GIVEN PROBLEM:
Write out the rows again from the line containing "Click the info" down to the end of the rows, changing every "screenshot" to "screen capture" and leaving everything else the same.

DATA SECTION:
######

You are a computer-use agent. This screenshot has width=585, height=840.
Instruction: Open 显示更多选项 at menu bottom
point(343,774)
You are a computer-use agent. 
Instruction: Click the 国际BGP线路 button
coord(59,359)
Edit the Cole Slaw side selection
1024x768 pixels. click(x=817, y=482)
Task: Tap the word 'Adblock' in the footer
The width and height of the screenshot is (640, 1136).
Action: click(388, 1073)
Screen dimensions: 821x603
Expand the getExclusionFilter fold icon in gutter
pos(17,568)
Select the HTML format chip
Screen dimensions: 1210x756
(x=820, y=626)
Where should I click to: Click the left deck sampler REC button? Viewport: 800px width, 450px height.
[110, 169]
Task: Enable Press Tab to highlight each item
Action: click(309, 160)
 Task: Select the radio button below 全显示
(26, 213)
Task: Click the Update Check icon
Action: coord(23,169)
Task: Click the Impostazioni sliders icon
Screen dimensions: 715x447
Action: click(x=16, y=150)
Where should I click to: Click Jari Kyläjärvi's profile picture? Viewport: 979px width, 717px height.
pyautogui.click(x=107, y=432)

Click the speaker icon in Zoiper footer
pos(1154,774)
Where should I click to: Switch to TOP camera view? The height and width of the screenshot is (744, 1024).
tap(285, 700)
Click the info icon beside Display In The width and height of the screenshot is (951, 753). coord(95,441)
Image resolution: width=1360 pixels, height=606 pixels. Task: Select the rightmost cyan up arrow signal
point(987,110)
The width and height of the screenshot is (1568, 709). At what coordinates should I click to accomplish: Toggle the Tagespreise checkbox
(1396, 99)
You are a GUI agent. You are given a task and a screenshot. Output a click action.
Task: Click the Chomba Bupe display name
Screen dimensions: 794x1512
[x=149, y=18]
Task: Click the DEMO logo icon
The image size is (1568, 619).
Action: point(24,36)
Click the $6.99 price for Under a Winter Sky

######

RESULT:
Click the info icon beside Display In The width and height of the screen capture is (951, 753). coord(95,441)
Image resolution: width=1360 pixels, height=606 pixels. Task: Select the rightmost cyan up arrow signal
point(987,110)
The width and height of the screen capture is (1568, 709). At what coordinates should I click to accomplish: Toggle the Tagespreise checkbox
(1396, 99)
You are a GUI agent. You are given a task and a screen capture. Output a click action.
Task: Click the Chomba Bupe display name
Screen dimensions: 794x1512
[x=149, y=18]
Task: Click the DEMO logo icon
The image size is (1568, 619).
Action: point(24,36)
Click the $6.99 price for Under a Winter Sky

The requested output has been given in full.